What's TechCrunch50, you ask?
In 2007, the leading technology blog TechCrunch and entrepreneur Jason Calacanis founded TechCrunch50, a conference which provides a platform for early-stage, and frequently unfunded, companies to launch for the first time to the technology industry’s most influential venture capitalists, corporations, angel investors, fellow entrepreneurs, and the international media. Participants are selected exclusively on merit.
Here's the official press release:
San Francisco -- September 10, 2008 Losing a loved one can result in a range of emotions, from the grief and sorrow to comfort, which often comes from reminiscing stories and memories with family and friends. The challenge arises when there is no single place where all of these stories can easily come together to be shared, enriched and preserved.
Now at Footnote.com, anyone can find or create Footnote Pages where users connect and share stories, photos, and information about the people important to them.
To kick-off the new Footnote Pages, Footnote.com today released over 80 million of these pages created from data from the Social Security Death Index. Most visitors will find existing pages about several deceased friends and family members already on the site.

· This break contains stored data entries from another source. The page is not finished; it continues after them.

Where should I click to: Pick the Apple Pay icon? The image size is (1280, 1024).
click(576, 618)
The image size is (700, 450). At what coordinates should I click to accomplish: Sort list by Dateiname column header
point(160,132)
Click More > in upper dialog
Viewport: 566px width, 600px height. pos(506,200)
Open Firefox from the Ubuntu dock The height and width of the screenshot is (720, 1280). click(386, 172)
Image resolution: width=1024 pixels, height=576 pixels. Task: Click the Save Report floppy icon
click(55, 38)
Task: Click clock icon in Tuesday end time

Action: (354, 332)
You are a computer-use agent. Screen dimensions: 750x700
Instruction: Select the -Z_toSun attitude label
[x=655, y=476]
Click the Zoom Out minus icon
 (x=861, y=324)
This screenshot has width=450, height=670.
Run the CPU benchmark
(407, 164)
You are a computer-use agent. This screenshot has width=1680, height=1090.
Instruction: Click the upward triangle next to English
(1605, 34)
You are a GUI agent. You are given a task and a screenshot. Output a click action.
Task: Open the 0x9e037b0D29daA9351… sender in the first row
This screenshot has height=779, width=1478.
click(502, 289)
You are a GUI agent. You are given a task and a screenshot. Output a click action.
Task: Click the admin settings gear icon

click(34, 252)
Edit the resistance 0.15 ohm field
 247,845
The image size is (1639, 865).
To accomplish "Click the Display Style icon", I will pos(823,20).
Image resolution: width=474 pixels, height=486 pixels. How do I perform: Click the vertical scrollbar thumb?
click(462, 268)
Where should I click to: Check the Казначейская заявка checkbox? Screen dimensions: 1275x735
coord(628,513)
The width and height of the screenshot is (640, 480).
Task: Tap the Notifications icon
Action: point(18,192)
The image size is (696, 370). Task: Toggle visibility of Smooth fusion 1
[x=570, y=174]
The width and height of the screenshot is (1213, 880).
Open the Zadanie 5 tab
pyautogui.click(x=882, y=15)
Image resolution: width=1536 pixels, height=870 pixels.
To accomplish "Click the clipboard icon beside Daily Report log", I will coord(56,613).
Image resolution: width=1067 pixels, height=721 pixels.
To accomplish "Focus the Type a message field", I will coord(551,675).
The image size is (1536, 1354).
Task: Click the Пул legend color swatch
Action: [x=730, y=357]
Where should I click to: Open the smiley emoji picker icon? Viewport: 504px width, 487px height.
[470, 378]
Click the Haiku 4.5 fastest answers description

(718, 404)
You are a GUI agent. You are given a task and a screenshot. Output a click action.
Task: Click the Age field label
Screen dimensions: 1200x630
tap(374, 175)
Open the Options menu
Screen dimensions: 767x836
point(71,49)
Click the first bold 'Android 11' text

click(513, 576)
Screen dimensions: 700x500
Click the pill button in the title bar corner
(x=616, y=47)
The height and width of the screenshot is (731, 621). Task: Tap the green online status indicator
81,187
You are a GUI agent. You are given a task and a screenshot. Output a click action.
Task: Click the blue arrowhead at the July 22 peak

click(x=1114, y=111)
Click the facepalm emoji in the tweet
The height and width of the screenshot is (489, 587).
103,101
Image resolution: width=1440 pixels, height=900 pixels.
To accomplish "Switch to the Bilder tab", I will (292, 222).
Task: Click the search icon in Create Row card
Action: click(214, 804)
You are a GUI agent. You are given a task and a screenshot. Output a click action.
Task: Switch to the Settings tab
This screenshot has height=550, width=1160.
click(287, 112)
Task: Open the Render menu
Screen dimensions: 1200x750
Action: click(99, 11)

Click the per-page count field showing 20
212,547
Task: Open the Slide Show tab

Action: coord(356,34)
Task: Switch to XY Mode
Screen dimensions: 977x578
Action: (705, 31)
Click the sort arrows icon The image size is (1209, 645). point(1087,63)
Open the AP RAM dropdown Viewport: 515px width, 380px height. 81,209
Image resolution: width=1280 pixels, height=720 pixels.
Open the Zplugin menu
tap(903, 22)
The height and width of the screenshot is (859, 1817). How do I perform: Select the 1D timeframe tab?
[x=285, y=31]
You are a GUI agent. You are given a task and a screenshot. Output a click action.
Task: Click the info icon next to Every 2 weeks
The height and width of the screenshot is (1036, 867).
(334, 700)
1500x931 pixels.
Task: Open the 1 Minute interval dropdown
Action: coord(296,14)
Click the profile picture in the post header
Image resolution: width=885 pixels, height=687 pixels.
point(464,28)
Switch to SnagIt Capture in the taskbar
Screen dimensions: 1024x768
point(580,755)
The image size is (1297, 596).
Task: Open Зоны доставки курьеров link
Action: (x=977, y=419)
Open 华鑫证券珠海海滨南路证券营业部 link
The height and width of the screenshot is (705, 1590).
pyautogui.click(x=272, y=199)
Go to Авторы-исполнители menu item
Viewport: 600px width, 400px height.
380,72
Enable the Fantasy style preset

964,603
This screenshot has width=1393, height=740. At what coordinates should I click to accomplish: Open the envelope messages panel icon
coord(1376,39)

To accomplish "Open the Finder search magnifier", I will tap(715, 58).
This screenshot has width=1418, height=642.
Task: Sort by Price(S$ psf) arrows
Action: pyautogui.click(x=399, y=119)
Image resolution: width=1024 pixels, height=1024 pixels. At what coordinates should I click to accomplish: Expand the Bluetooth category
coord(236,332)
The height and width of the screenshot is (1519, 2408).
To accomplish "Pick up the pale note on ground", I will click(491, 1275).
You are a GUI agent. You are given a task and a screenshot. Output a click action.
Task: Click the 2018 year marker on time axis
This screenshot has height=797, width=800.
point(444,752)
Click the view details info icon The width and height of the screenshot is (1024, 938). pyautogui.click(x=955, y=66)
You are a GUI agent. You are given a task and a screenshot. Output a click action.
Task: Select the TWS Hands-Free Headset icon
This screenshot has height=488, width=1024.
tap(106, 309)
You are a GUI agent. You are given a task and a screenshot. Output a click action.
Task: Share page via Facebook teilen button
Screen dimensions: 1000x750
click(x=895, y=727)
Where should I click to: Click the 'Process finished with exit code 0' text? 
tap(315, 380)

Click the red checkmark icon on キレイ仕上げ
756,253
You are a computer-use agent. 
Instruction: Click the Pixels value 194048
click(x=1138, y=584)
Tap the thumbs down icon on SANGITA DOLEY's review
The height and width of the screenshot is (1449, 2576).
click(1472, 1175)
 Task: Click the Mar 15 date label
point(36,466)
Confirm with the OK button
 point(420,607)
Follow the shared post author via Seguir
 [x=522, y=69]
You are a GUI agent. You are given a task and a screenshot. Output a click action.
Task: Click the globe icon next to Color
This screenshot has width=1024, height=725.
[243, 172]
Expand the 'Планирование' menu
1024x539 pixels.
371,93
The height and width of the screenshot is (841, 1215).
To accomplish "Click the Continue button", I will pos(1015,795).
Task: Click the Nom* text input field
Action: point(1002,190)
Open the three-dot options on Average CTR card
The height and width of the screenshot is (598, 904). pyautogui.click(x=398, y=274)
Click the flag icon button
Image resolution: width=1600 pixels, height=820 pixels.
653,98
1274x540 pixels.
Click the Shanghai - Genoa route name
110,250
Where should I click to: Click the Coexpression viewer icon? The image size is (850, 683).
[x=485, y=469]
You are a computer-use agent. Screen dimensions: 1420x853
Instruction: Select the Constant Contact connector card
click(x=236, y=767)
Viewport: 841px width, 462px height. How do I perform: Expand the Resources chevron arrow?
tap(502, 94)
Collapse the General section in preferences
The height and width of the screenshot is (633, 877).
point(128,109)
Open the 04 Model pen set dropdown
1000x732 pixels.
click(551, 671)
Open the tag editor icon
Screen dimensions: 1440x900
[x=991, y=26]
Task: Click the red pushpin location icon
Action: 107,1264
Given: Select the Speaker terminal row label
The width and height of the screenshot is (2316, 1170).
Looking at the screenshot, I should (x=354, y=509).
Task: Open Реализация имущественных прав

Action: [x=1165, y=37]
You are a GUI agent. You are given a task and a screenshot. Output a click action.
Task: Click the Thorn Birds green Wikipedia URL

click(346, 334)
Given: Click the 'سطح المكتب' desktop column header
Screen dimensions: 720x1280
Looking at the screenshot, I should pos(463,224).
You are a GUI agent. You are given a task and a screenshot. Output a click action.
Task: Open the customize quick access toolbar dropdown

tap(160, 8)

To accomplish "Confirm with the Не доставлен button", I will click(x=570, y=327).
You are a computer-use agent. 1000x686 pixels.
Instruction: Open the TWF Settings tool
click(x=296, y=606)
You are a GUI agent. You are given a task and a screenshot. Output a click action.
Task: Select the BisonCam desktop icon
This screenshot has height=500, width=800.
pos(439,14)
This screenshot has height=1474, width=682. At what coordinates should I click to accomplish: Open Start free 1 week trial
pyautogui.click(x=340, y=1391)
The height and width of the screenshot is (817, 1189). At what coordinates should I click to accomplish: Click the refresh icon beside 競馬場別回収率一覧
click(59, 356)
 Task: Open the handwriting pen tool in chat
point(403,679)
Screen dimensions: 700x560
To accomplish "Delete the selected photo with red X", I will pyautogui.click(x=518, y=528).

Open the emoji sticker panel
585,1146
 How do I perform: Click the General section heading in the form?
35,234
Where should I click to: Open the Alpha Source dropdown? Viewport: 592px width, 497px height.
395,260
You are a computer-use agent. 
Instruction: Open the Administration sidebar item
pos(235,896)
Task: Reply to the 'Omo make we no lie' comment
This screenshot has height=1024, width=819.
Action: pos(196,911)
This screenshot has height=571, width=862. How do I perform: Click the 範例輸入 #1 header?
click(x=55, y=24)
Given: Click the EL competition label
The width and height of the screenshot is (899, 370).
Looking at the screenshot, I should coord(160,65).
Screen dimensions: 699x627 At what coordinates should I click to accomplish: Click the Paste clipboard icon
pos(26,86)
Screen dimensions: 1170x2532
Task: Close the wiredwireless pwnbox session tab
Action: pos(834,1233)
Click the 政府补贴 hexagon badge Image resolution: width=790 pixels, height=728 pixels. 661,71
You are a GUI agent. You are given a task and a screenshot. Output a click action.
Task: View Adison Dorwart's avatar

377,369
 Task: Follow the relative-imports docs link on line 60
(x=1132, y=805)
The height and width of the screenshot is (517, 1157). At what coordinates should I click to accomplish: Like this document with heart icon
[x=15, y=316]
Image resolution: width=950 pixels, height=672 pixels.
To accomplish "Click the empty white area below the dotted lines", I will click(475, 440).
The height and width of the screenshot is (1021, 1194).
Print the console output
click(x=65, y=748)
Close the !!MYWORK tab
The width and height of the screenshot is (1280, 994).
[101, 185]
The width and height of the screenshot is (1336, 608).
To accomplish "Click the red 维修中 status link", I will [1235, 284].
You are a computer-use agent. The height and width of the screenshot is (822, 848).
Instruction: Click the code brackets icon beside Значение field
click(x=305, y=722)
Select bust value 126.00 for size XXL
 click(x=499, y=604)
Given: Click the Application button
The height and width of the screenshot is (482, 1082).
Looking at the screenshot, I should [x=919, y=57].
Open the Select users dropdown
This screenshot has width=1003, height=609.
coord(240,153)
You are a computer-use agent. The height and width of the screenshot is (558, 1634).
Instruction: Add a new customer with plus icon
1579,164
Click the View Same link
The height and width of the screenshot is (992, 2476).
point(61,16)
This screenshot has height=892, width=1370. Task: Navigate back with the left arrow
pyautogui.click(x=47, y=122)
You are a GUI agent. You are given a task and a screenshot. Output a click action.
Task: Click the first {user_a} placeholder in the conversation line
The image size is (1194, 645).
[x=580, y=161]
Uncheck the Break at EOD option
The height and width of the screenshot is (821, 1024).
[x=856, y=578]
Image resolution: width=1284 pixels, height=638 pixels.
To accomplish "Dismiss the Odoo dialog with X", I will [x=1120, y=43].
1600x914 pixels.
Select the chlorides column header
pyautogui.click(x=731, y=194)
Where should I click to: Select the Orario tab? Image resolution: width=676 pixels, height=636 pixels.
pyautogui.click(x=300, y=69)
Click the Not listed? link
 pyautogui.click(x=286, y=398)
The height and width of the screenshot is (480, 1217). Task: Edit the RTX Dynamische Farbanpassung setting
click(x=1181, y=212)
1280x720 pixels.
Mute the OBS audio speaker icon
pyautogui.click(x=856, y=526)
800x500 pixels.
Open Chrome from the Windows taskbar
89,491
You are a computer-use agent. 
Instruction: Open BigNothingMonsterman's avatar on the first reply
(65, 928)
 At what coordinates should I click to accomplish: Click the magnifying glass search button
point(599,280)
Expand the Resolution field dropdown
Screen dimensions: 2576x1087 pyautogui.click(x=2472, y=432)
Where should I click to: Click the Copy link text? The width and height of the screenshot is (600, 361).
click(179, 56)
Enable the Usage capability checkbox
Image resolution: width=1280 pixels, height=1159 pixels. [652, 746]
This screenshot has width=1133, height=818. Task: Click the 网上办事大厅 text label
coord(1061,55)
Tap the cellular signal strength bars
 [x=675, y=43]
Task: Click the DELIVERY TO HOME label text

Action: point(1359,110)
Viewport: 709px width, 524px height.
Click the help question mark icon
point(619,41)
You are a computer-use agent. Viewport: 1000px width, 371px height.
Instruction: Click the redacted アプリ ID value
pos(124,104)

Footnote.com was selected from over 1,000 applicants to launch Footnote Pages at this year’s TechCrunch50 held in San Francisco. Russ Wilding, CEO of Footnote, demonstrated Footnote Pages to an audience of over 1,500 investors, bloggers, and major media outlets.
“We encourage people to upload their personal shoeboxes of photos and documents to Footnote.com,” explains Wilding. “Now with Footnote Pages, friends and family can come together to share stories and memories about the people they care about.”
Described as Facebook for the Deceased, these pages feature a photo gallery, an interactive timeline and map, and other tools that bring people together to create a more colorful and rich picture of the past. “Social networking is not only for the younger generations any more,” explains Wilding. “We are seeing Baby Boomers contribute and connect online in increasing numbers. Footnote Pages are an easy way for this audience to interact with each other and learn things they would not otherwise know about deceased friends and family.”
Beyond profiling people, Footnote pages can also be used to document and discuss historical events or places including: the Vietnam War, the Assassination of JFK and the Lincoln-Douglas
Unlike other social networking sites, Footnote.com provides content that enables users to tell and share stories from the past. Through its partnership with the National Archives, Footnote.com has digitized over 43 million documents including historical newspapers, military records, photos and more. Footnote.com adds about 2 million new records to the site every month.
Visit Footnote.com to learn more about Footnote Pages and get a new perspective on the lives of your own friends and family who have passed away.
Footnote.com is a history website where real history might just surprise you. Footnote.com features millions of searchable original documents, providing users with an unaltered view of the events, places and people that shaped the American nation and the world. At Footnote.com, all are invited to come share, discuss, and collaborate on their discoveries with friends, family, and colleagues. For more information, visit www.footnote.com.
Footnote.com marketing director Justin Schroepfer sent out these additional details:
In addition to the press release, I wanted to provide you with some additional details about Footnote Pages.
These pages will be useful to family historians for a number of different reasons:
Social Networking – Even for an audience that might not be as familiar with social networking, these pages allow multiple users to easily contribute content and insights helping to create a more complete picture of the people we care about.
Interactive Features - Maps, timelines, and photo galleries bring these pages to life and add context.
Flexible Environment – For those that want a more open environment than a family tree, Footnote Pages helps to associate and link related pages in addition to the immediate family; i.e. Friends, people of influence, prominent figures, etc.
Multiple Uses – Footnote pages can be used to create tribute pages for family & friends, memorial pages for our ancestors or research pages to gather information. Pages can also be created for events, places and organizations.
In order to help family historians get started, Footnote.com created over 80 million Footnote Pages from the information contained in the SSDI.
Other sites have the SSDI database. However, in comparison, you could say that this version is SSDI on steroids; an interactive SSDI. In addition to the SSDI, users can search the Footnote content to add additional information and details about their ancestors lives. Best of all, it’s a fun product to work with. This is only the beta launch and we will continue to work to improve this product.